[Problem to solve] All lines of the material must be output verbatim.

[The data]

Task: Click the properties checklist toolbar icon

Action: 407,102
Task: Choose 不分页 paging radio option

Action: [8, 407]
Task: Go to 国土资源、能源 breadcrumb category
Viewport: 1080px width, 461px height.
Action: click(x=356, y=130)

[Final answer]
Task: Click the properties checklist toolbar icon

Action: 407,102
Task: Choose 不分页 paging radio option

Action: [8, 407]
Task: Go to 国土资源、能源 breadcrumb category
Viewport: 1080px width, 461px height.
Action: click(x=356, y=130)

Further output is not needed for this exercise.